▶ _Assignment_: Omit every picture while repeating the entries exactly.

--- Data to use ---

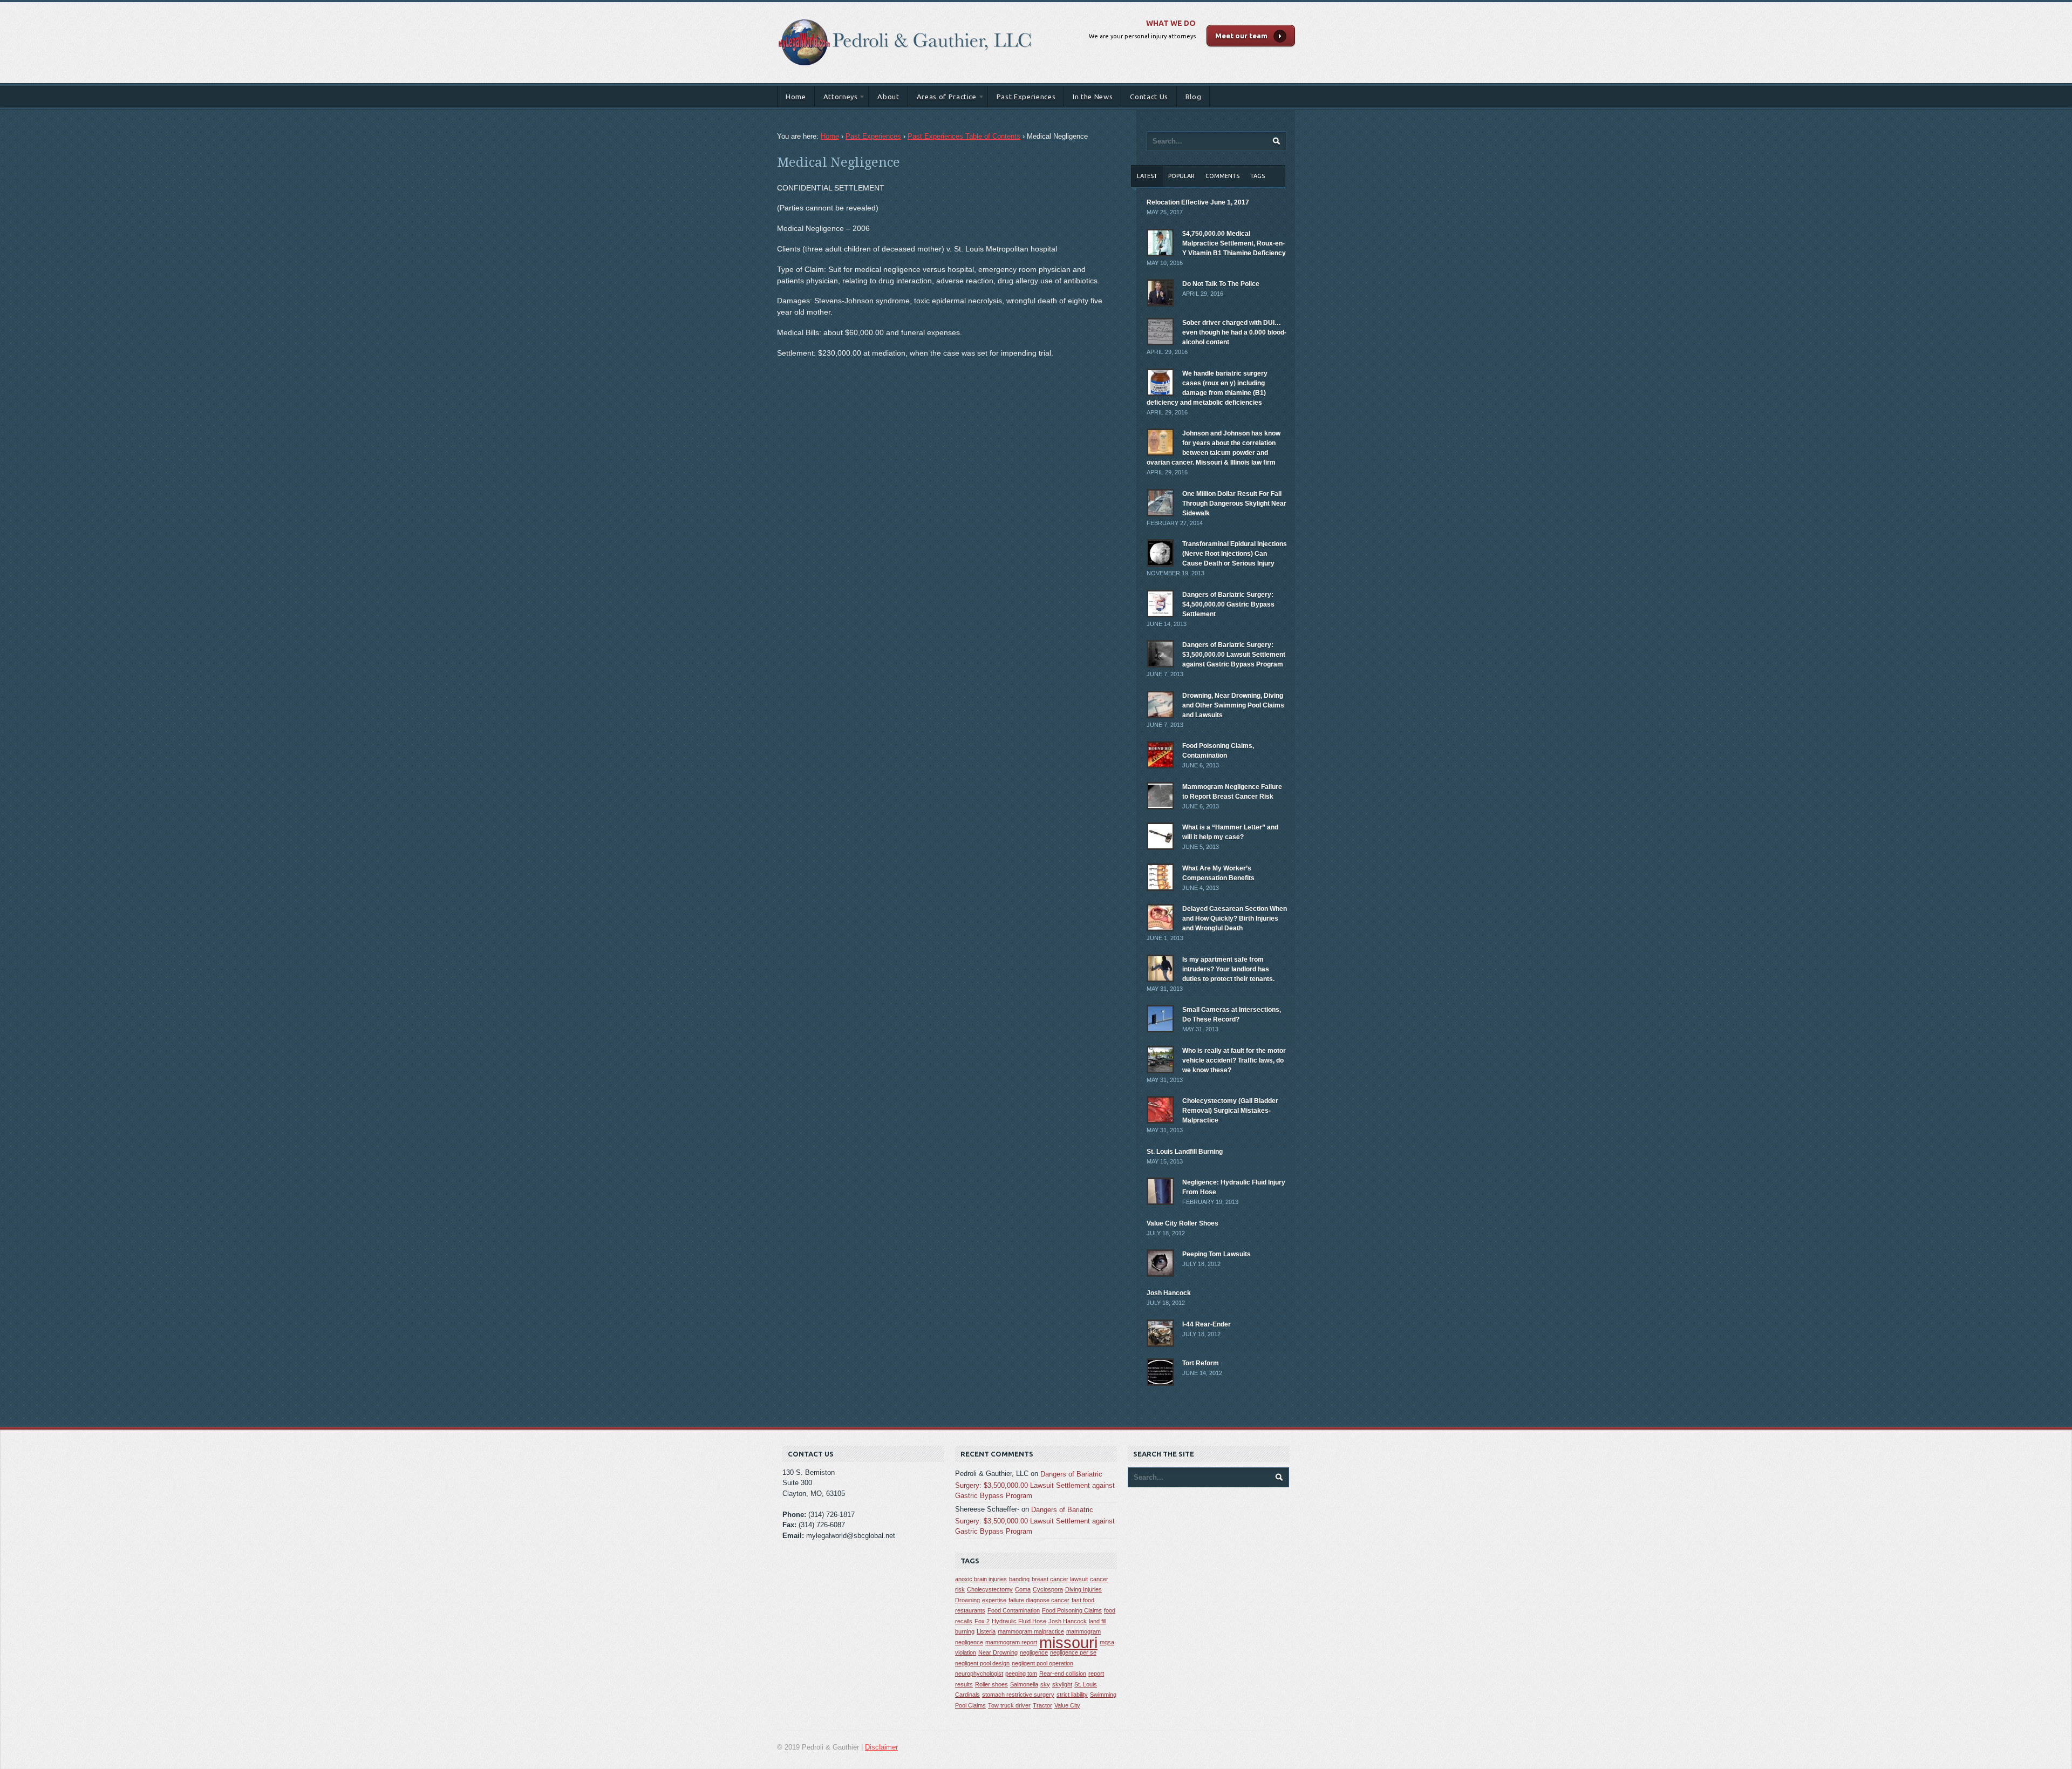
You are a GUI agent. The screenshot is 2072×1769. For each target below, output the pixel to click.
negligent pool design (982, 1663)
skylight (1062, 1684)
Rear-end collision (1062, 1673)
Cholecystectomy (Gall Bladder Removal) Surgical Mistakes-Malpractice (1230, 1110)
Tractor (1042, 1705)
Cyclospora (1048, 1589)
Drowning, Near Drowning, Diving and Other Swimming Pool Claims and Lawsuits (1233, 705)
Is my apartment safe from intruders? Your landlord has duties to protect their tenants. (1228, 969)
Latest (1147, 176)
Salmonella (1024, 1684)
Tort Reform (1200, 1363)
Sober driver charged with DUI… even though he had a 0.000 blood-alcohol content (1234, 332)
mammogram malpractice (1031, 1631)
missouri (1068, 1642)
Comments (1222, 176)
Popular (1181, 176)
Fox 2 (982, 1621)
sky (1045, 1684)
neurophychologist (979, 1673)
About (888, 96)
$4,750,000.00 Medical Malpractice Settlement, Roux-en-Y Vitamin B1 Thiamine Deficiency (1234, 243)
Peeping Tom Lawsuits (1216, 1254)
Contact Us (1149, 96)
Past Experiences (1026, 96)
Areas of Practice (942, 98)
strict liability (1072, 1694)
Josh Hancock (1169, 1293)
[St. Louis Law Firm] (905, 13)
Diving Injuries (1083, 1589)
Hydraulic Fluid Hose (1019, 1621)
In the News (1093, 96)
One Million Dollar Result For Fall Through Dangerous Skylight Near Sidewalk (1234, 503)
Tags (1257, 176)
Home (796, 96)
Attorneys (836, 98)
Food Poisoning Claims (1072, 1610)
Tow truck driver (1009, 1705)
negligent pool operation (1042, 1663)
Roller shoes (991, 1684)
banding (1019, 1579)
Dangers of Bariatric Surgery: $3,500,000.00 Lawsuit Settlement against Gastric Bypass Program (1233, 654)
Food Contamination (1013, 1610)
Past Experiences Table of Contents (964, 136)
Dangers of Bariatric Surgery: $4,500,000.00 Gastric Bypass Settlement (1228, 604)
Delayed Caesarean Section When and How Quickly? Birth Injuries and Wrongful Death (1234, 918)
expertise (994, 1600)
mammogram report (1011, 1642)
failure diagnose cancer (1038, 1600)
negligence (1034, 1652)
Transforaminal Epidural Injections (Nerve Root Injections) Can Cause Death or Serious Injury (1234, 553)
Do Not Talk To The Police (1220, 284)
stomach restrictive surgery (1018, 1694)
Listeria (986, 1631)
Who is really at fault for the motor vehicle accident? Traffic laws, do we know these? (1234, 1060)
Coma (1023, 1589)
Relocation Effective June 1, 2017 (1198, 202)
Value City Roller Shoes (1182, 1223)
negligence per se (1073, 1652)
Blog (1193, 96)
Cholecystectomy (990, 1589)
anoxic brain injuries (981, 1579)
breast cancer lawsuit (1060, 1579)
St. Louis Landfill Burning (1185, 1151)
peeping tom (1021, 1673)
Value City (1067, 1705)
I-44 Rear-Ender (1206, 1324)
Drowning (967, 1600)
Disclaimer (881, 1747)
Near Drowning (998, 1652)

---

▶ _Exercise result_:
You are a GUI agent. The screenshot is 2072×1769. For each target below, output the pixel to click.
negligent pool design (982, 1663)
skylight (1062, 1684)
Rear-end collision (1062, 1673)
Cholecystectomy (Gall Bladder Removal) Surgical Mistakes-Malpractice (1230, 1110)
Tractor (1042, 1705)
Cyclospora (1048, 1589)
Drowning, Near Drowning, Diving and Other Swimming Pool Claims and Lawsuits (1233, 705)
Is my apartment safe from intruders? Your landlord has duties to protect their tenants. (1228, 969)
Latest (1147, 176)
Salmonella (1024, 1684)
Tort Reform (1200, 1363)
Sober driver charged with DUI… even though he had a 0.000 blood-alcohol content (1234, 332)
mammogram malpractice (1031, 1631)
missouri (1068, 1642)
Comments (1222, 176)
Popular (1181, 176)
Fox 2 (982, 1621)
sky (1045, 1684)
neurophychologist (979, 1673)
About (888, 96)
$4,750,000.00 Medical Malpractice Settlement, Roux-en-Y Vitamin B1 Thiamine Deficiency (1234, 243)
Peeping Tom Lawsuits (1216, 1254)
Contact Us (1149, 96)
Past Experiences (1026, 96)
Areas of Practice (942, 98)
strict liability (1072, 1694)
Josh Hancock (1169, 1293)
[St. Louis Law Firm] (905, 13)
Diving Injuries (1083, 1589)
Hydraulic Fluid Hose (1019, 1621)
In the News (1093, 96)
One Million Dollar Result For Fall Through Dangerous Skylight Near Sidewalk (1234, 503)
Tags (1257, 176)
Home (796, 96)
Attorneys (836, 98)
Food Poisoning Claims (1072, 1610)
Tow truck driver (1009, 1705)
negligent pool operation (1042, 1663)
Roller shoes (991, 1684)
banding (1019, 1579)
Dangers of Bariatric Surgery: $3,500,000.00 Lawsuit Settlement against Gastric Bypass Program (1233, 654)
Food Contamination (1013, 1610)
Past Experiences Table of Contents (964, 136)
Dangers of Bariatric Surgery: $4,500,000.00 Gastric Bypass Settlement (1228, 604)
Delayed Caesarean Section When and How Quickly? Birth Injuries and Wrongful Death (1234, 918)
expertise (994, 1600)
mammogram report (1011, 1642)
failure diagnose cancer (1038, 1600)
negligence (1034, 1652)
Transforaminal Epidural Injections (Nerve Root Injections) Can Cause Death or Serious Injury (1234, 553)
Do Not Talk To The Police (1220, 284)
stomach restrictive surgery (1018, 1694)
Listeria (986, 1631)
Who is really at fault for the motor vehicle accident? Traffic laws, do we know these? (1234, 1060)
Coma (1023, 1589)
Relocation Effective June 1, 2017 (1198, 202)
Value City Roller Shoes (1182, 1223)
negligence per se (1073, 1652)
Blog (1193, 96)
Cholecystectomy (990, 1589)
anoxic brain injuries (981, 1579)
breast cancer lawsuit (1060, 1579)
St. Louis Landfill Burning (1185, 1151)
peeping tom (1021, 1673)
Value City (1067, 1705)
I-44 Rear-Ender (1206, 1324)
Drowning (967, 1600)
Disclaimer (881, 1747)
Near Drowning (998, 1652)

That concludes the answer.